ST. PAUL'S SPEECHES.

ACTS, xiii. 43.

Now when the congregation was broken up, many of the Jews and religious proselytes followed Paul and Barnabas; who, speaking to them, persuaded them to continue in the grace of God.

THE Congregation here spoken of was one at Antioch, in Pisidia, to which Paul had been setting forth the first principles of Christian truth. It may be observed that the wisdom of God has provided for us, in the Acts of the Apostles, specimens of St. Paul's manner of addressing three very different classes of hearers; from each of which we may derive a lesson in speaking to persons under like circumstances. We have in his speech to the Athenians a specimen of his way of opening the Gospel to those who were wholly unacquainted with it, who knew nothing of the expectation of the Messiah, nothing of the Old Testament, and next to

nothing of the Jewish people; to men whose minds had in them nothing eastern, but had received in the fullest measure the benefits of that cultivation which they were designed first to enjoy themselves, and then to communicate to all mankind. Again, in his address to the synagogue, at Antioch in Pisidia, contained in the chapter from which the text is taken, we have a specimen of his way of opening the Gospel to those who were Jews either by blood or by religion; to those, that is, to whom the promises of the Messiah were known, and who were well acquainted with the Scriptures of the Old Testament. Thirdly, in his address to the elders of the Church of Ephesus, when they came to meet him at Miletus on his way to Jerusalem, we have a specimen of his way of speaking to those who were acquainted fully with the Gospel. As, in the other two speeches, we might suppose that more truth was yet behind, which could not be communicated all at once to those who knew nothing of Christianity; so we may be sure that in a speech addressed not only to Christians, but to elders of the Church, to the rulers and teachers of the Christian society, there could be no reserves whatever; that whatever is to them insisted upon as the substance of the Gospel, is so to us, and to all Christians; and that any man who would dream of some yet higher and more secret doctrine, taught only to those most advanced in Christian per

fection, is merely adding to God's wisdom and God's truth, not the wisdom and truth of man, for in such a case the words truth and wisdom have no place, but rather his folly, and superstition, and falsehood.

■ **INFORMATION GIVEN**:

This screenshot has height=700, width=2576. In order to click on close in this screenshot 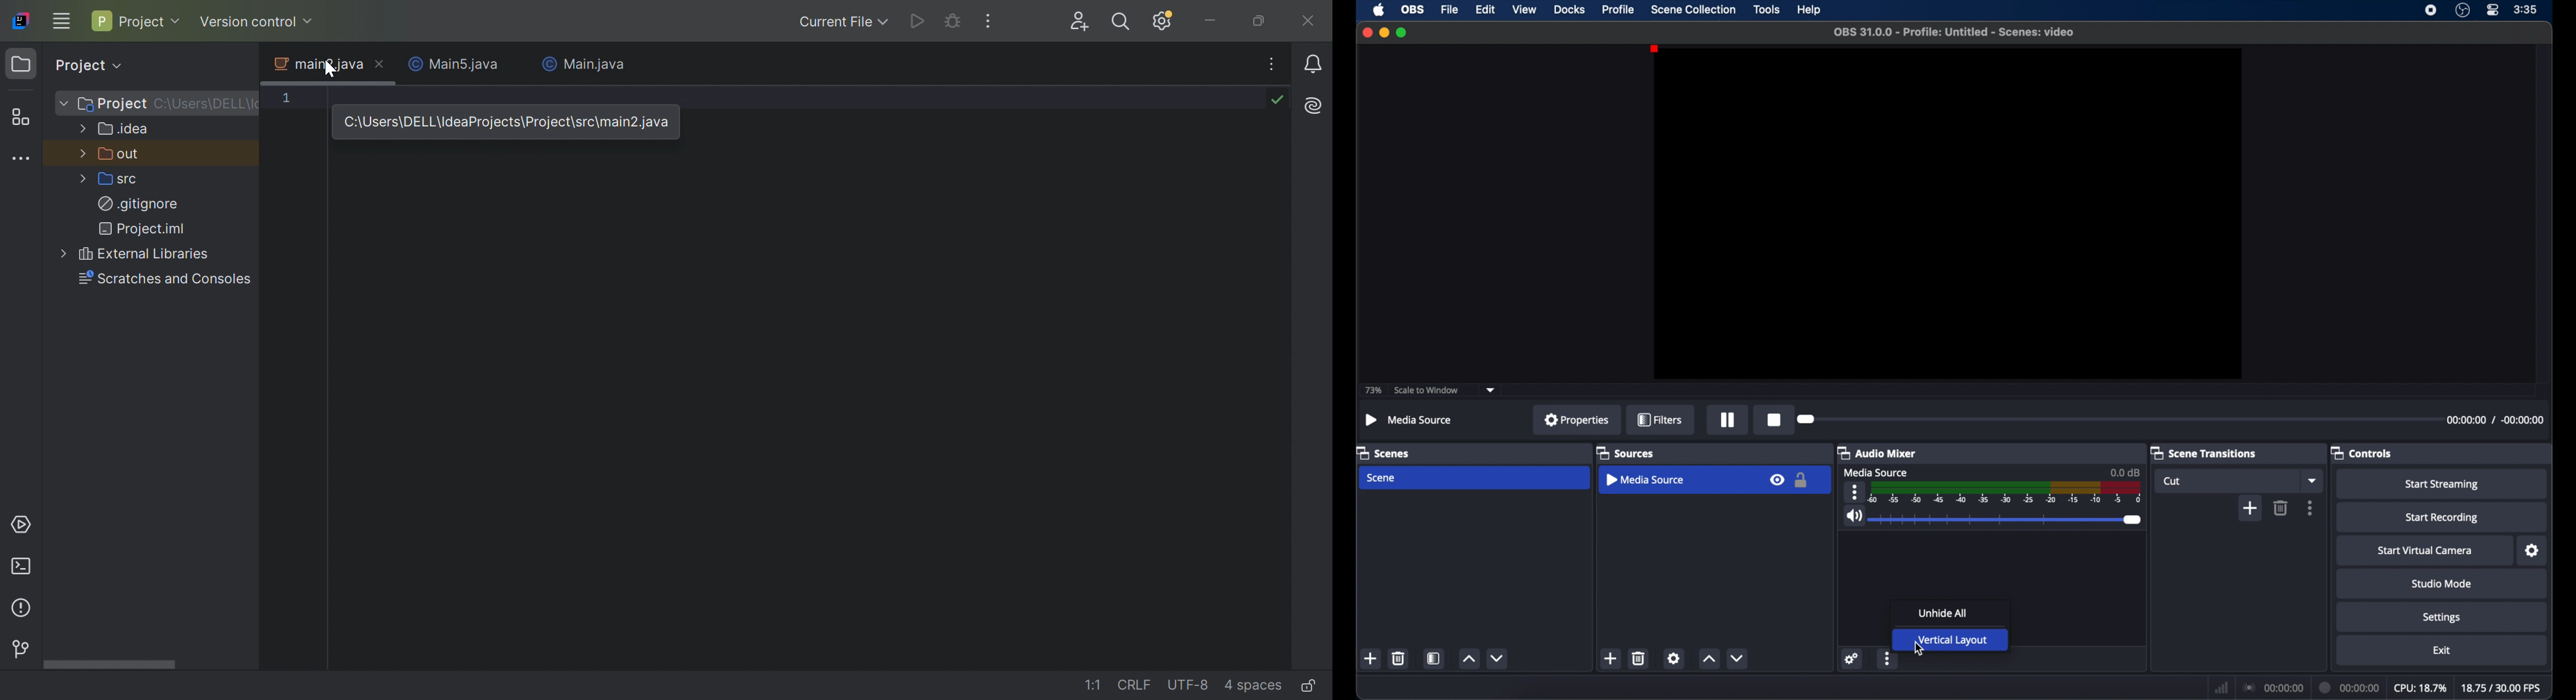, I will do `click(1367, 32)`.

...

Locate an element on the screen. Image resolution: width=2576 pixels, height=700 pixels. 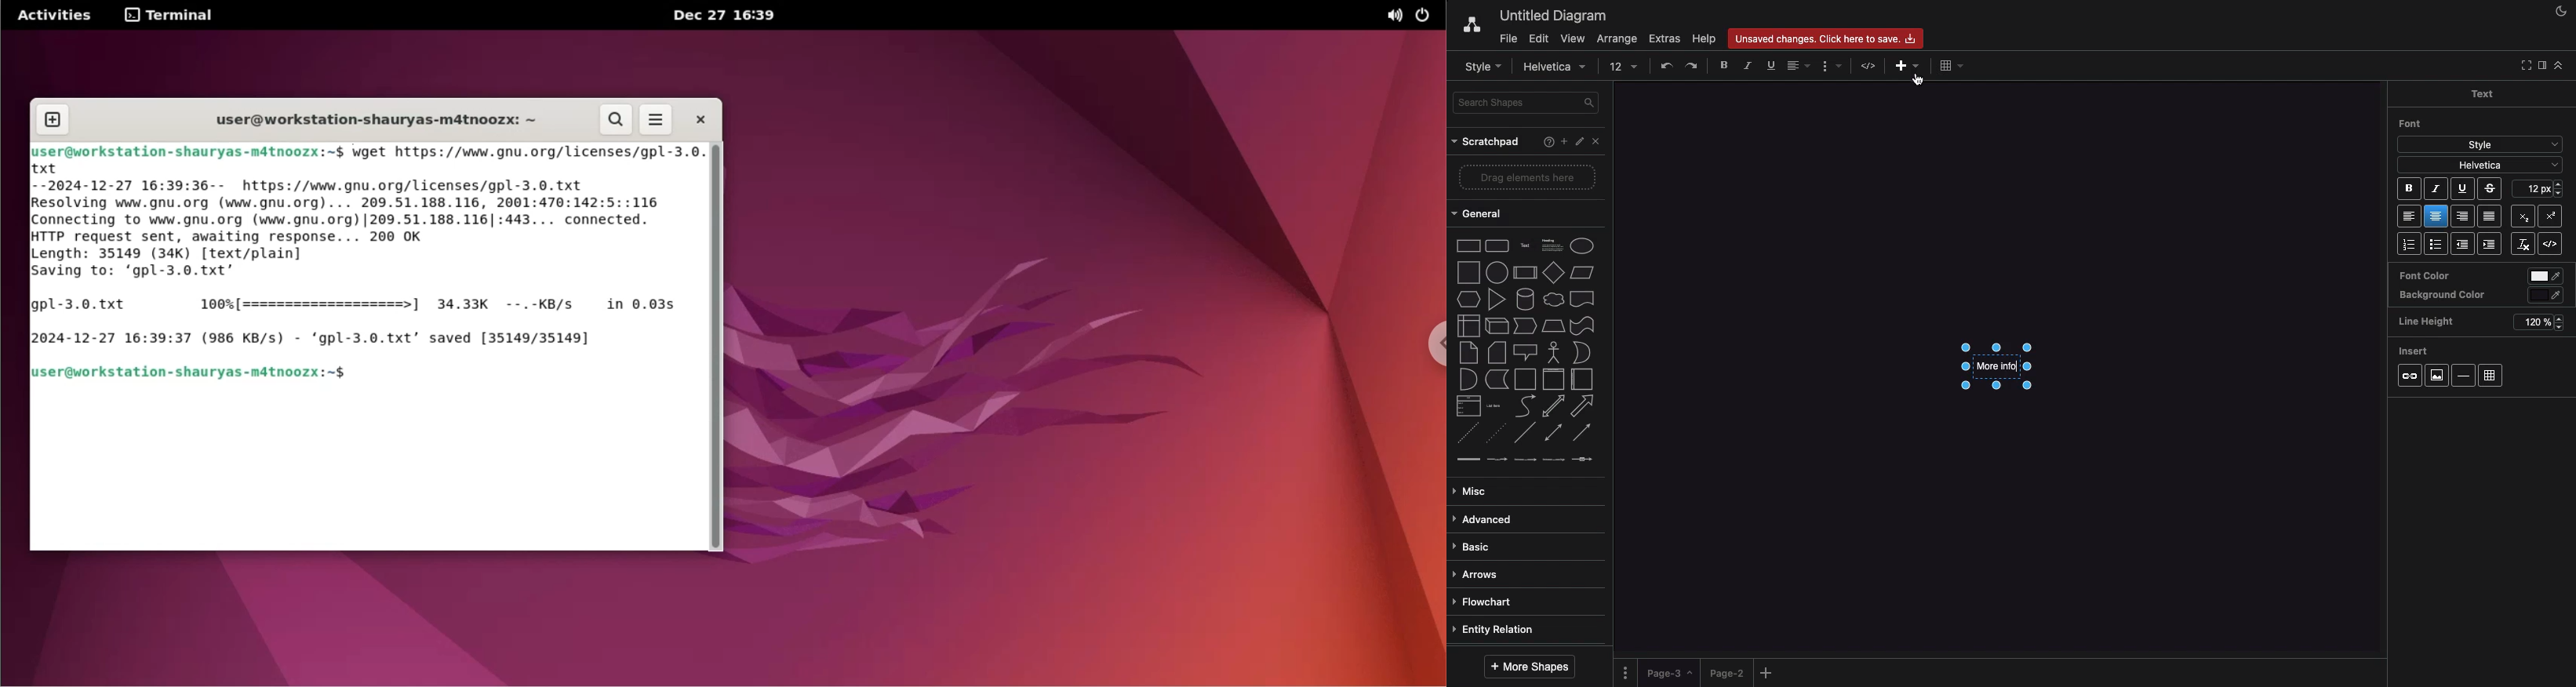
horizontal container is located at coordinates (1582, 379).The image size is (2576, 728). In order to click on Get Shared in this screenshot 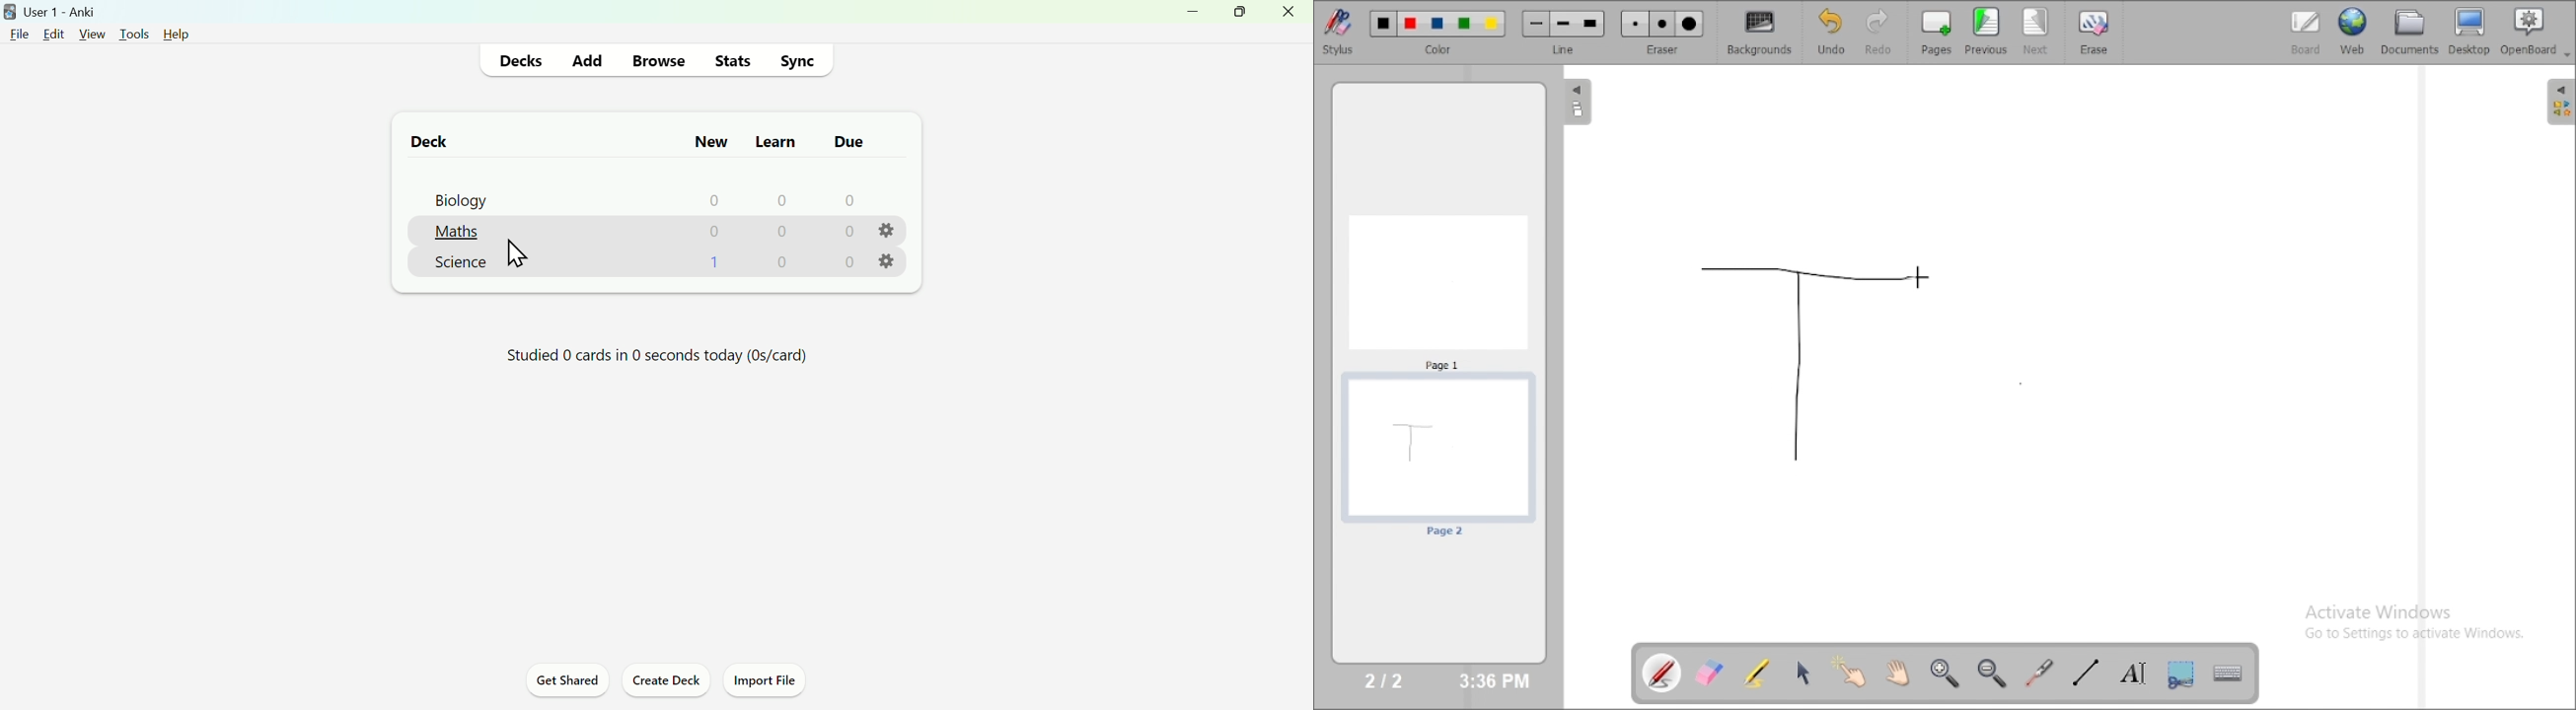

■ **WHAT YOU ARE ASKED TO DO**: Reproduce word for word the passage of the sermon on St. Paul's speeches between "fection, is merely" and "superstition, and falsehood.", inclusive.

■ **PROBLEM SOLUTION**:
fection, is merely adding to God's wisdom and God's truth, not the wisdom and truth of man, for in such a case the words truth and wisdom have no place, but rather his folly, and superstition, and falsehood.